___ Excerto para leitura

Todos
os anos, na Madeira, a primavera vem do mar. Em boa hora, a editora ‘Nova
Delphi’ faz-nos mergulhar num vasto oceano de saberes e sentires, trazidos por
mareantes de todo o planeta, sábios, filósofos, romancistas, poetas, músicos,
enfim, uma robusta tripulação de descobridores do mundo das letras e das artes,
ancorados na ilha. São tesouros preciosos do conhecimento que aqui deixam ficar
para nós, ilhéus, que moramos longe dos grandes centros emissores do saber.
Neste ano, a capital insular respirou a atmosfera da criatividade humana, com a
mensagem ‘ao vivo’ e na primeira pessoa
de ilustres galardoados nacionais e internacionais, entre os quais, um Prémio
Pulitzer e um Prémio Nobel, este último traído pelos ventos cruzados do
aeroporto da Madeira. Aos madeirenses em geral e aos alunos do Secundário foi-lhes
oferecida, sem custos, mais uma oportunidade de ouro que, oxalá, tenhamos
apreciado e guardado para todo o ano, para toda a vida. Bem hajam os seus
promotores.
Em
meio de tanta constelação de criativos, descobri uma pérola na paisagem oceânica,
tal como os investigadores dos fundos marinhos em busca dos bivalves habitados
por finas peças de ourivesaria, ocultadas aos olhos da superfície. E afigurou-se-me tão luzidia essa pérola,
precisamente por ser pertença da maré que atravessamos todos os dias. Tão magra
de volume, mas tão plena de profundidade, que não resisto a expô-la a quem
tiver o gosto e a sensibilidade de tocá-la com as próprias mãos.
Refiro-me
a uma breve crónica de Sandra Nobre, cujo título – PÉS ALADOS - foi inspirado no pensamento da malograda pintora mexicana Frida Kahlo: “Pés, para que vos quero, se
tenho asas para voar”?!
De
nada serve transcrevê-lo aqui esse roteiro enorme de uma vida do nada, que vale
bem um poema, um filme, um monumento! Por ser tão escasso de folhas e tão
infinito de emoções, convido a que o leiam antes que seja atirado para o vão do
esquecimento. Ele toca os abismos da miséria humana e sobe até à estratosfera
do sublime. Não exagero. Porque é entre o abismo e o sublime que nos movimentamos
enquanto vivemos. Normalmente, os dois
extremos são expressos por ordem inversa: “Ascensão e Queda”, Grandeza e Miséria”

______
___ Registos extraídos

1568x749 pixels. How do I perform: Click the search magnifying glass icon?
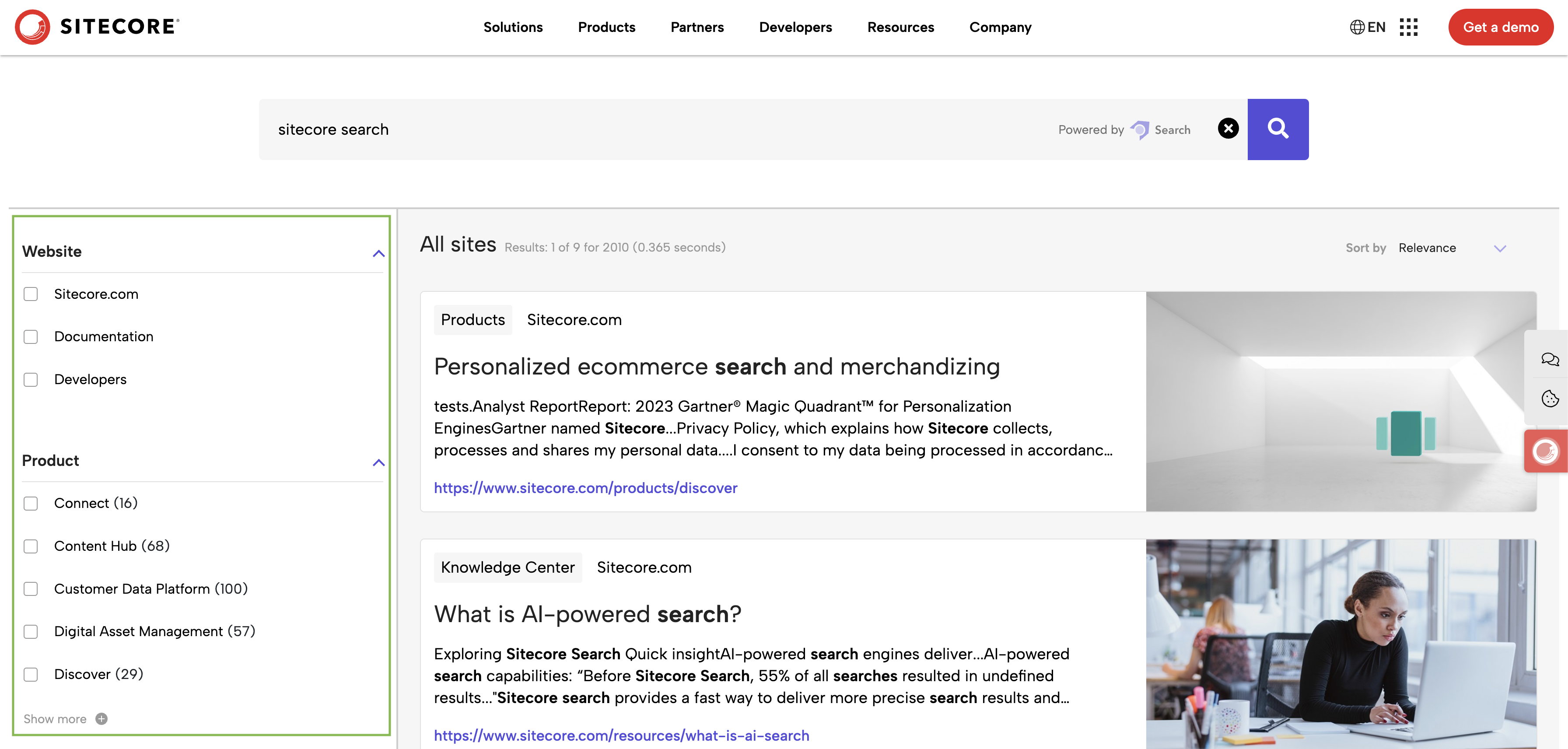click(x=1277, y=128)
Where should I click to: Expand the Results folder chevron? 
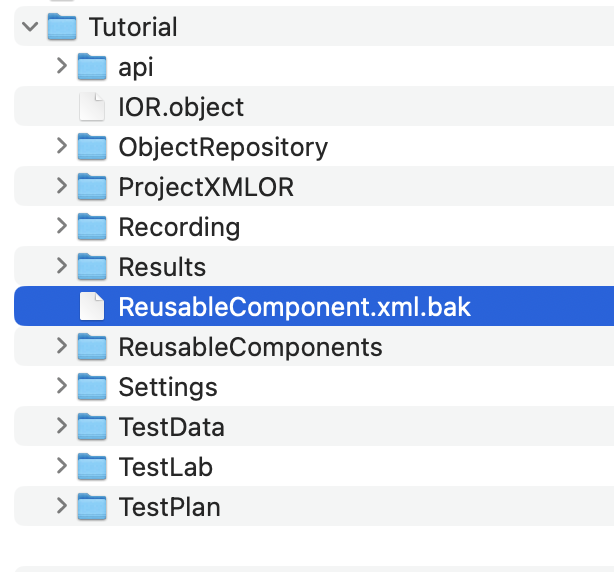pos(62,265)
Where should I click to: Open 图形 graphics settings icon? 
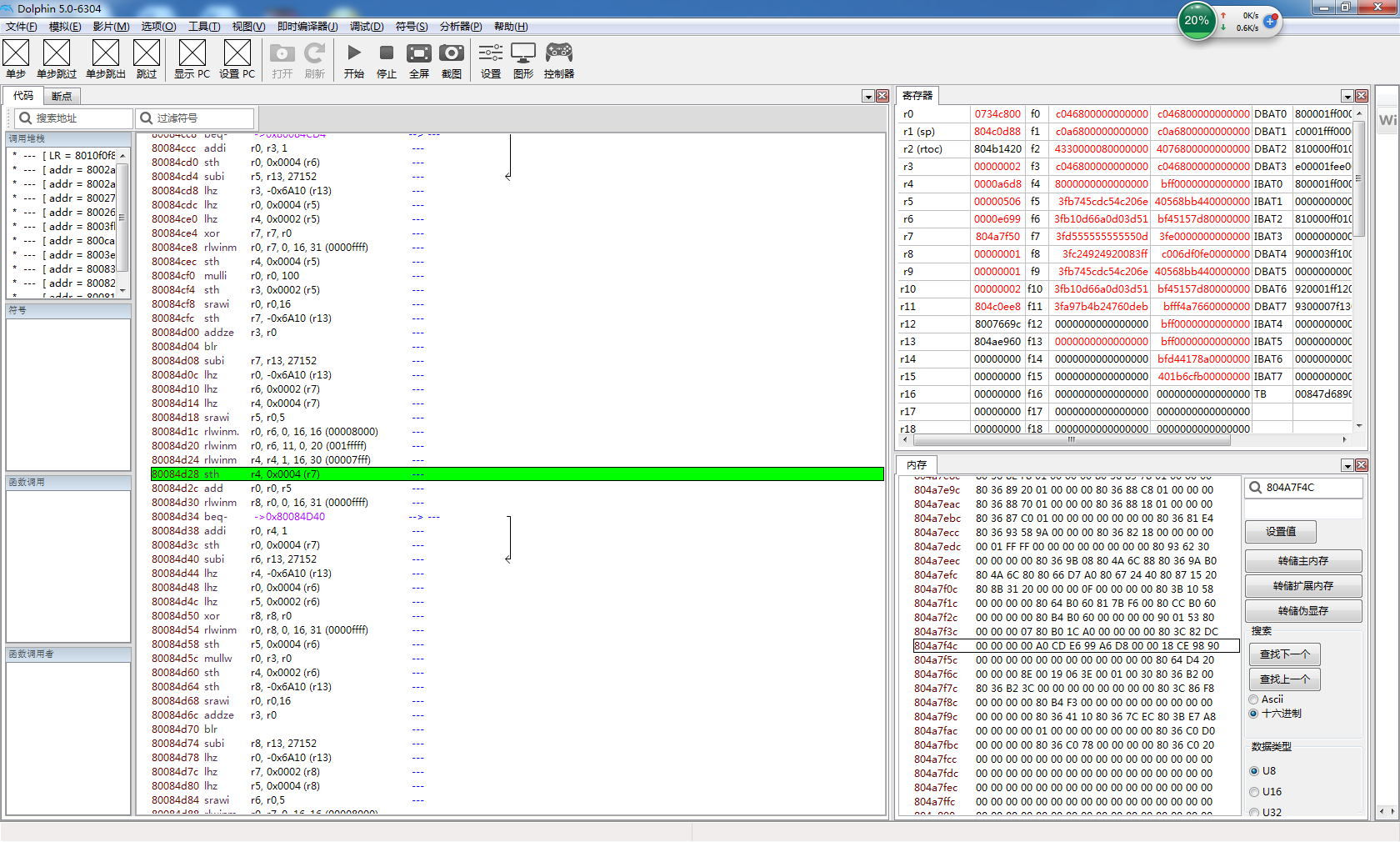pyautogui.click(x=523, y=53)
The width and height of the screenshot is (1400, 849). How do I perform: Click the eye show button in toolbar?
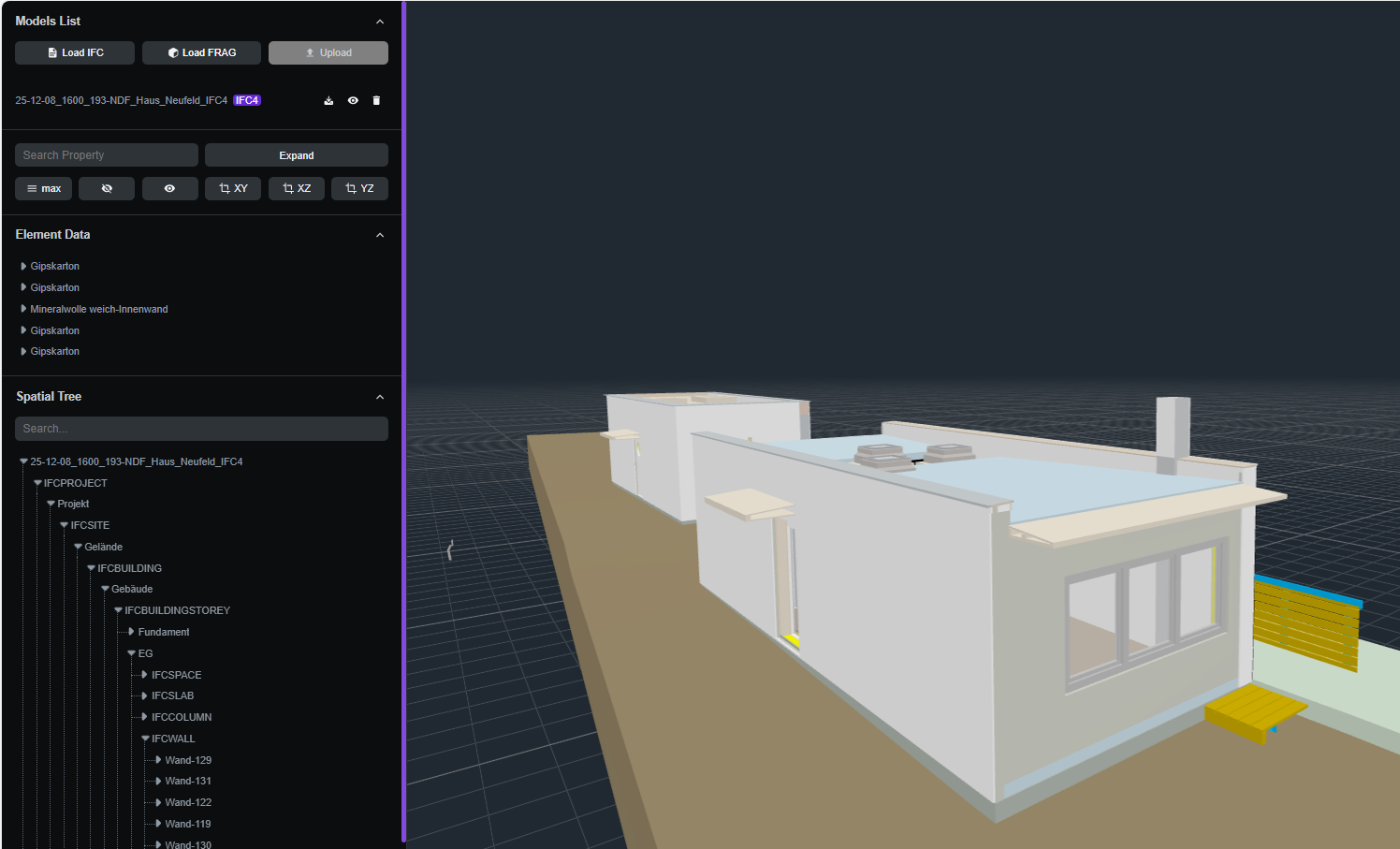[x=169, y=189]
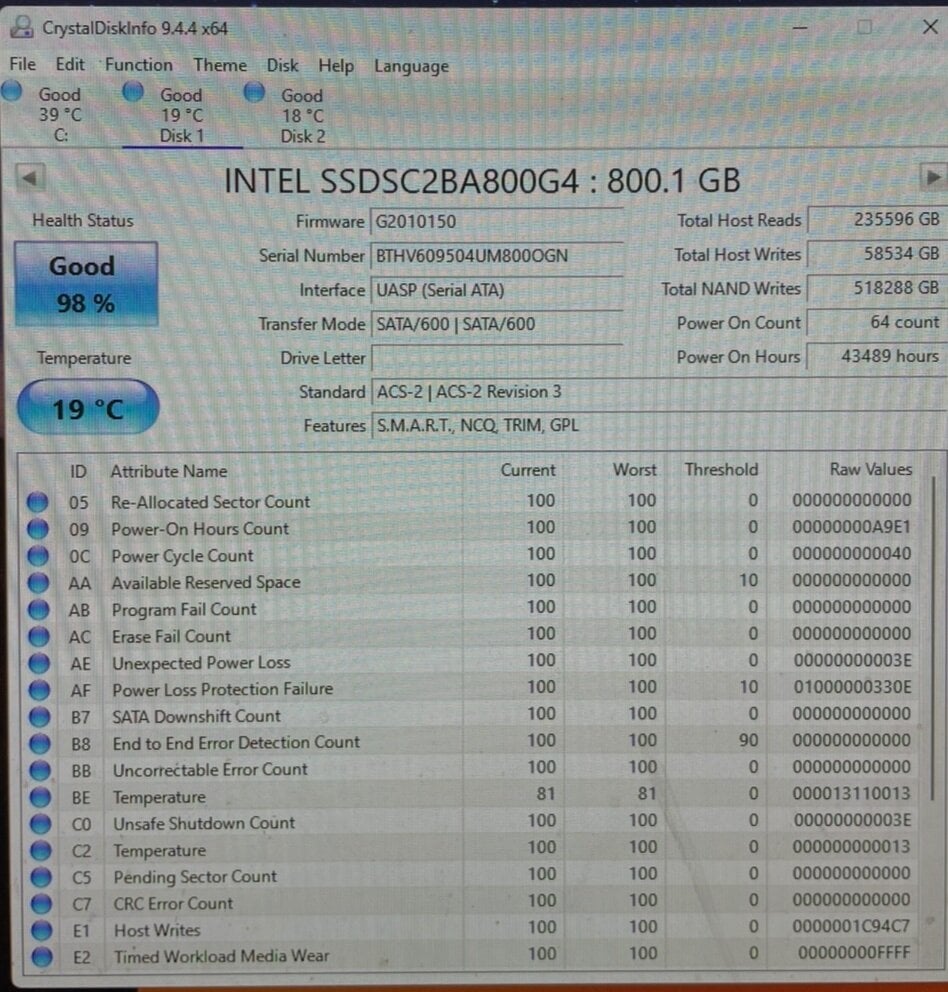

______

Tarefas a realizar:
A. Segundo o texto sobre a primavera literária na Madeira, em que pensamento se inspirou o título da crónica de Sandra Nobre?
B. Prossiga o texto sobre a primavera literária na Madeira a partir do ponto em que termina.

Soluções do exercício:
A. No pensamento da pintora mexicana Frida Kahlo.

B.
de um homem, de um país, de uma
civilização. Aqui, o sortilégio domina todo o enredo, numa progressão
ascensional que a ninguém deixará indiferente. Porque não se trata de um
romance, mas de uma vida concreta, colada às nossas. Não só a do Telmo
Ferreira, mas a de muitas crianças, “os meninos das caixinhas”, que o nosso
conterrâneo ‘Padre Edgar’ persistentemente acompanhou e a realizadora sueca
Solveig Nordlung, em 1993, transportou para o cinema sob o título Até Amanhã, Mário, tendo os seus autores
sofrido acintosas críticas dos governantes madeirenses. Eu bem me lembro.
Deixo
aqui, com quantas forças tenho, a maior e mais sentida homenagem à
jornalista/escritora Sandra Nobre, pela sua coragem e pela coerente sobriedade
que imprimiu a este percurso, a um tempo, doloroso e glorioso. No mesmo tom,
senão mais alto, saúdo o Telmo Ferreira por ter assumido de viva voz (escutei-o, emocionado) o drama e a glória da sua vida, hoje radiosa
e feliz. Congratulo-me com todos quantos, Henrique Amoedo à cabeça, ajudaram o
Telmo Ferreira a transformar os pés doridos em asas triunfantes. Os heróis
vivem connosco, nós é que não damos por eles.
Duas
notas finais:
A
literatura, o romance em especial, devia incarnar sem peias a trajectória das
problemáticas sociais, na linha dos nossos Raúl Brandão, Alves Redol, Soeiro
Pereira Gomes, Manuel da Fonseca. Nesta linha, apreciei a mensagem do jovem escritor
brasileiro Marcelino Freire, presente no evento.
Prosseguindo
o pensamento deste autor – “não só os passados Nobel têm lugar neste festival,
mas também os futuros prémios Nobel” – peço licença para apresentar aos
prestimosos líderes da ‘Nova Delphi’ a seguinte
sugestão: em novos festivais, incluam sempre um escritor madeirense, de
preferência residente, porque conteúdos não faltam, conscientes de que assim promoverão a cultura global e incentivarão os talentos locais.
Small is Beautiful.
Bem
hajam!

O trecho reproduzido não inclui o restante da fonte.